Here’s mine: April 29, 1967. The Boston Red Sox had not had a winning record for 10 years. On this day, temperatures were in the 40s and a 20 mph wind blew from the Atlantic, but it was a Saturday afternoon and Fenway Park was still serving up its green grass with a side of green wall, so in my 17th year I was there in a cheap seat as I always tried to be.
The Red Sox were playing the Kansas City A’s, who would soon move to Oakland and become a tri-championship team. I hoped the KC starter, Blue Moon Odom, had that nickname because he threw a shutout only about that often, but it turned out his ERA was 2.49 in 1966, his rookie season, so I expected the worst.
Disaster struck in the top of the third as the A’s scored one run and then four more on a grand slam by second baseman Dick Green, who hit only five home runs in the entire season. “Down the drain,” the leather-lunged fan behind me yelled, but Boston knocked out Blue Moon with six runs in the bottom of the inning.
By the time fans stretched halfway through the seventh inning, the score was 9-9. The Red Sox almost won with two outs in the ninth and a runner of sorts on second. Shortstop Rico Petrocelli singled to right field and lumbering Joe Foy aspired to make it to home and a walk-off celebration. When Foy slid in, umpire Bill Kinnamon hesitated for a second—time to go home?—and then called him out.
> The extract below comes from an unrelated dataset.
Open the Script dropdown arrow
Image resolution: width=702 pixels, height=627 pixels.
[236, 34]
Those were the days when closers went to the close of the game or until their arms fell off, whichever came first. John Wyatt and Jack Aker had both started pitching for the Sox and the A’s, respectively, in the seventh inning. Five innings later they were still on the mound. KC almost took the lead in the top of the 12th, but Red Sox left fielder Carl Yastrzemski threw out at home an A’s runner, with Kinnamon again choosing ethics over ease as he yelled, “Yer out,” loudly enough for me in the stands to hear it.
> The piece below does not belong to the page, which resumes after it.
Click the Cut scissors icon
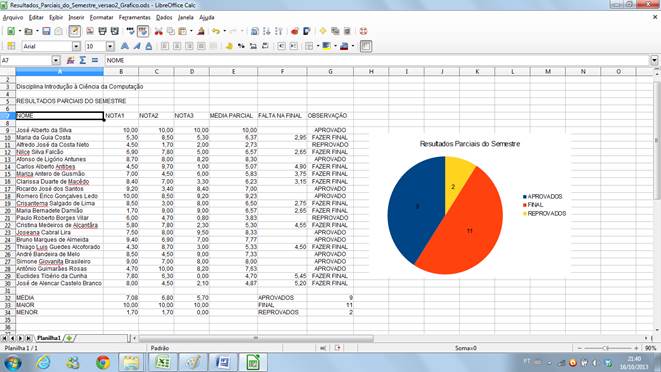This screenshot has height=372, width=661. coord(159,31)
Of course, by then I had moved from my customary right field spot to a position of affluence directly behind home plate: The original 9,724 in attendance had dwindled to maybe 972, and ushers were unlikely to chase me away. The temperature dropped, and I shivered in my jacket BUT WOULD NOT LEAVE.
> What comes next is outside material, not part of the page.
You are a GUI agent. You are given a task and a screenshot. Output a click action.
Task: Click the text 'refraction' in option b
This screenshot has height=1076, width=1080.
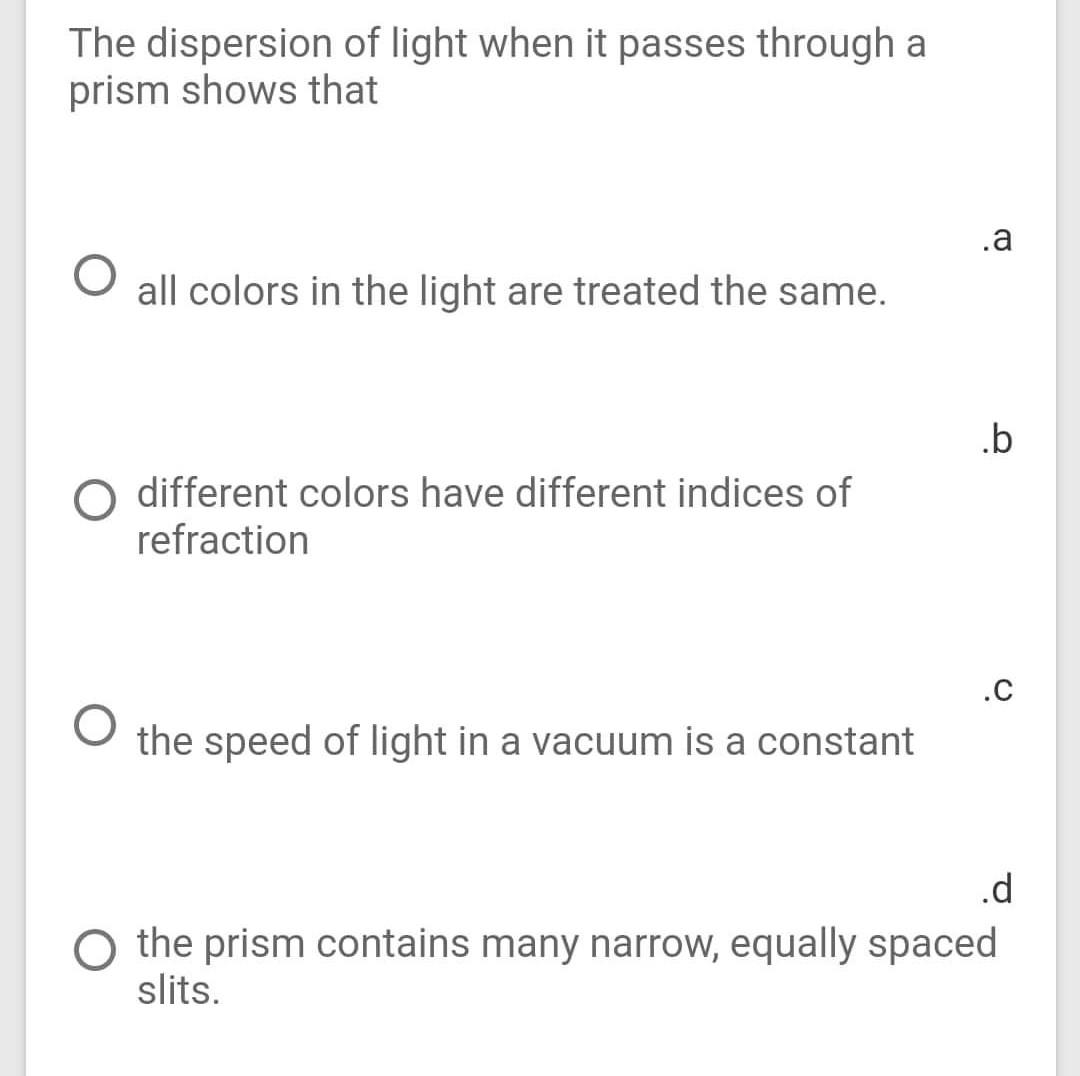(x=222, y=540)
The A’s finally scored in the top of the 15th, but in the bottom of the inning Boston loaded the bases. José Tartabull, a .174 hitter known mostly for playing bongos in the clubhouse, was at the plate. The fastball of A’s closer Aker, who had just filed a petition to change his name to Aching, lollygagged to the plate. Tartabull laced it to the outfield. Two runs scored, and my perseverance had paid off: Boston 11, Kansas City 10.
It seemed an inconsequential event, but when the season ended five months later, Boston had astoundingly won the American League pennant for the first time in 21 years—and by one game!